AI専用のNPUだからさぞ高速……と思いきや、全部内蔵GPUに割り振ったほうが短時間で生成できるという結果に。Core Ultra 200SシリーズのNPUはMeteor Lakeと同じ“NPU 3”であり、パフォーマンスにおいてもCopilot+の要件を満たすには至らない。とりあえず使えるレベルの性能しかないのだ。
そもそもエンスージアスト向けのCPUに貧弱なNPUが要るのか? という議論もあるが、Meteor LakeやLunar Lake搭載のノートPCがなくても、Core Ultra 200Sシリーズを使えばNPUを使ったアプリの開発や動作確認ができる、というのは非常に大きな意味がある。インテルはOpenVINOの開発に相当のリソースを割いており、Core Ultra 200Sシリーズへの搭載は将来への種蒔きのようなものだと筆者は考えている。
ワットパフォーマンスは優秀だが
ゲームのフレームレートは微妙
以上でCore Ultra 200Sシリーズの検証はひとまず終了だ。
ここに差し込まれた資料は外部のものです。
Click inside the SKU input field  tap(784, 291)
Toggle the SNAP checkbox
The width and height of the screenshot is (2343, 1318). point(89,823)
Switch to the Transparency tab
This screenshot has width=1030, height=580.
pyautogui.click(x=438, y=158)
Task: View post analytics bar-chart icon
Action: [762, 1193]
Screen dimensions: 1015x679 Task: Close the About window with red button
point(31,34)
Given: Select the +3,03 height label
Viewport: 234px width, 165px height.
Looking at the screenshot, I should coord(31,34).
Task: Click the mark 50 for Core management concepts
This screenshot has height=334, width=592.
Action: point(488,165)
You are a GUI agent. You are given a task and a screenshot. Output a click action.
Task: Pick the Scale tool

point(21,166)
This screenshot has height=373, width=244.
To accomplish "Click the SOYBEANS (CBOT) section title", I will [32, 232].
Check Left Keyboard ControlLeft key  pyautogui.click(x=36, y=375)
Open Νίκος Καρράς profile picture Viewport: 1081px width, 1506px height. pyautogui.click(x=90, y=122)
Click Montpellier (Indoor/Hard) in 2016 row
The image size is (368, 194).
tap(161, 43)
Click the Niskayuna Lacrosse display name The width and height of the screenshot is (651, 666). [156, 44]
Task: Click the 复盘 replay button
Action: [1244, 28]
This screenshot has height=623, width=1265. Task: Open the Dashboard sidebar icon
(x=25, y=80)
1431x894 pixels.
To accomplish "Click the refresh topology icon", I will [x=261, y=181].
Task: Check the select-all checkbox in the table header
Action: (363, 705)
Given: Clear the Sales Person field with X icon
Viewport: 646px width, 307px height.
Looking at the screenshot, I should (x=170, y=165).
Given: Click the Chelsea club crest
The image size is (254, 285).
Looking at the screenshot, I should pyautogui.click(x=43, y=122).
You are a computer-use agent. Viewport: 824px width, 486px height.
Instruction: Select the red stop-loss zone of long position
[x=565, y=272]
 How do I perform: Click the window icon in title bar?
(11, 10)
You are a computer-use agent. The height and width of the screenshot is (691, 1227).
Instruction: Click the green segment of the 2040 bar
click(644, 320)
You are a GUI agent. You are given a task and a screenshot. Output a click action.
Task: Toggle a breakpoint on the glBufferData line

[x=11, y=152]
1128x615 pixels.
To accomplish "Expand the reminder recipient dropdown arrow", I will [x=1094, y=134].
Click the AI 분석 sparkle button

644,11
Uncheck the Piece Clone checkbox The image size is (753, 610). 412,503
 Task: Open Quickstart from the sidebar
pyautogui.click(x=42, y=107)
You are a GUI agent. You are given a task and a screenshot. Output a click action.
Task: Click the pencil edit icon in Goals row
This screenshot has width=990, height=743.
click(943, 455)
今回は締め切りギリギリになってパフォーマンスにインパクトを与える情報(電源プランやAPOについて)が出る、パーツ納期のせいでメモリーモジュールを全環境で統一できなかったなど、完璧なパウンド・フォー・パウンドの比較にはならなかったのは残念だ。しかしBIOSの出来(DTTがないなど)や全体的な動作の雰囲気から、もう少し熟成を待たなければしっかりとした検証にならないな、という感じだった。
こうした言いわけはさておくと、今回のCore Ultra 200Sシリーズの性能は、消費電力やシングルスレッド性能(CINEBENCH 2024)などに光る部分はあったが、肝心のゲームにおけるパフォーマンスはパッとしない。SMTや電力無制限といった今まで性能を稼いでいた手法を封じられた割にはよくやっていると言えなくもないが、ならば価格はもう少し下がってくれないと、満足感が得られない(そしてZ890マザーボードは全体的に高価だ)。
今後Core Ultra 200SシリーズのパフォーマンスがWindowsやBIOSのチューニングで是正される事を期待したい。そのたびに筆者はまた検証を重ねていくことだろう。